Awards and Recognition

The conference confers honors that recognize lifetime achievement and outstanding technical papers, with recipients often drawn from institutions like Bell Labs, Stanford University, MIT, IBM Research, and Intel Corporation. Prestigious distinctions conferred at or in association with the meeting parallel awards given by IEEE and other societies; laureates include influential figures from Fairchild Semiconductor, Texas Instruments, ARM Holdings, and Samsung Electronics whose work later informed standards at JEDEC and roadmap committees at TSMC and Intel Corporation.
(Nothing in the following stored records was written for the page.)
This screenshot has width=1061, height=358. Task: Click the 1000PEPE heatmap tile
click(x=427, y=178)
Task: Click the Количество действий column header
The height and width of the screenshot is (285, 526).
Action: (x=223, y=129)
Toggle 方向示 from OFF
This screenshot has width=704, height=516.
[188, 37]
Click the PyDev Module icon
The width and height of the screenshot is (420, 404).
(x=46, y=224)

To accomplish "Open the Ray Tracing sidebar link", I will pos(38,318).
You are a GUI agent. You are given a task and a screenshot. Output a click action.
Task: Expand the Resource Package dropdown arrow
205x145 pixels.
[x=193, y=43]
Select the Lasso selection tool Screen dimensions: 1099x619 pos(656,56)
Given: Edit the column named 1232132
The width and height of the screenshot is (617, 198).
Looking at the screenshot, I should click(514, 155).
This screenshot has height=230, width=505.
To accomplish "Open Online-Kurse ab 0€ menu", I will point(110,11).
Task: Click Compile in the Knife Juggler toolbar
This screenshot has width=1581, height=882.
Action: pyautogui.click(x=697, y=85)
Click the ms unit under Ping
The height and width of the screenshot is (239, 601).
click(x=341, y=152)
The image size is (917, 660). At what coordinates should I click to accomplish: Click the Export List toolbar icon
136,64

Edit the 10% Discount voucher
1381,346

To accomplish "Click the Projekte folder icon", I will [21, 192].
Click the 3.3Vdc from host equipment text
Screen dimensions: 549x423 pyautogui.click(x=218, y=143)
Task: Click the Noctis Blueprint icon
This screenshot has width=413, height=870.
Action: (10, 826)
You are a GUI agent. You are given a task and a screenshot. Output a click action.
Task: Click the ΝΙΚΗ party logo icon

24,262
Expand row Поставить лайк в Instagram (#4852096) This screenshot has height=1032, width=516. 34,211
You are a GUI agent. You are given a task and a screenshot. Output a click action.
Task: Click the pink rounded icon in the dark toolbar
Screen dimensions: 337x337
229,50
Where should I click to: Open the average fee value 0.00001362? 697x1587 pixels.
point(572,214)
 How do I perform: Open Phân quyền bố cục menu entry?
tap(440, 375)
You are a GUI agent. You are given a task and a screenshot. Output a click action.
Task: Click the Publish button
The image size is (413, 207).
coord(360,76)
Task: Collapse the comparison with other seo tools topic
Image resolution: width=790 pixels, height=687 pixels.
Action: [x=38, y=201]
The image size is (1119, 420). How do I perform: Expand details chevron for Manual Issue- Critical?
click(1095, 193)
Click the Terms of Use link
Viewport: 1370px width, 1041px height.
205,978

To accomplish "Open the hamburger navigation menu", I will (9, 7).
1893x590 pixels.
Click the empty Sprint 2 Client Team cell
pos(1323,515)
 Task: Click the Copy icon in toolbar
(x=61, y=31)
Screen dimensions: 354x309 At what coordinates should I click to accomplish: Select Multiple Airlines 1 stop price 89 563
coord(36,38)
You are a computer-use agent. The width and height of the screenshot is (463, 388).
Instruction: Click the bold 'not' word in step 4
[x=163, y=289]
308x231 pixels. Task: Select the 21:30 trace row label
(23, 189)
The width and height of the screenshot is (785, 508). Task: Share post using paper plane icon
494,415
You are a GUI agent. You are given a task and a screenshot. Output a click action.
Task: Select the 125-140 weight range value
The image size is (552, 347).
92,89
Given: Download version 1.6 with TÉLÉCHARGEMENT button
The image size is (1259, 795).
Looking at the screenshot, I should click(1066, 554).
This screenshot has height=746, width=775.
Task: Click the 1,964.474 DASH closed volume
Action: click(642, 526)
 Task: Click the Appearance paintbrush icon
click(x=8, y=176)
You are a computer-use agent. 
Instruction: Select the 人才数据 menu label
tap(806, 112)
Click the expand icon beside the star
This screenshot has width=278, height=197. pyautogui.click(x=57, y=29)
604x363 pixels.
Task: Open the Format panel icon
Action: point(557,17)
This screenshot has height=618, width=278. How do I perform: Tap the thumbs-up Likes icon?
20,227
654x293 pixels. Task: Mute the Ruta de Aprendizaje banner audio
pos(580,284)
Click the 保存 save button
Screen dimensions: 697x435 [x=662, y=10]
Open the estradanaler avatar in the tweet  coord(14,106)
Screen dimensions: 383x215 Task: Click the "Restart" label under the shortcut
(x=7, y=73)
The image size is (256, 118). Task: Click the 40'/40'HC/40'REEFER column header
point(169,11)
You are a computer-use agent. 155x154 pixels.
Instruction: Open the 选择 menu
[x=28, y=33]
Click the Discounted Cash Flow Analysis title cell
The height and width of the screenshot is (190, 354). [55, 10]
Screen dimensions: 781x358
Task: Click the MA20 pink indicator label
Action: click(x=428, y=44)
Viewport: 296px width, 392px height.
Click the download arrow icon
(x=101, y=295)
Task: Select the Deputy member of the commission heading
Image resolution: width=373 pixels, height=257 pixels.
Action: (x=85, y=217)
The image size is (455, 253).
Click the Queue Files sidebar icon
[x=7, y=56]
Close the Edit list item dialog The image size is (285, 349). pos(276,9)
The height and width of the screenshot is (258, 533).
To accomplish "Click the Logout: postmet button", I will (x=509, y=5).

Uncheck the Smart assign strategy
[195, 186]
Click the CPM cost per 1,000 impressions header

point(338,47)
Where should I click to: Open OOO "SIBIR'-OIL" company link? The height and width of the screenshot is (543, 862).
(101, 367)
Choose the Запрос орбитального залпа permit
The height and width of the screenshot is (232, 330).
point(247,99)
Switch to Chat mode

Impact on Industry and Research

ISSCC functions as a conduit linking corporate roadmaps from Intel Corporation, TSMC, Samsung Electronics, and Qualcomm Incorporated with university research at MIT, Stanford University, UC Berkeley, ETH Zurich, and Princeton University. The conference accelerates technology transfer leading to commercial products by companies like NVIDIA, Apple Inc., Broadcom Inc., and Micron Technology, informs fabrication strategies employed by TSMC and GlobalFoundries, and shapes tooling and EDA practices adopted by Cadence Design Systems and Synopsys. Many doctoral theses and start-ups incubated at Stanford University and UC Berkeley trace seminal prototypes and citations to papers first revealed at the conference, influencing supply chains involving ASML, Applied Materials, and packaging firms such as Amkor Technology.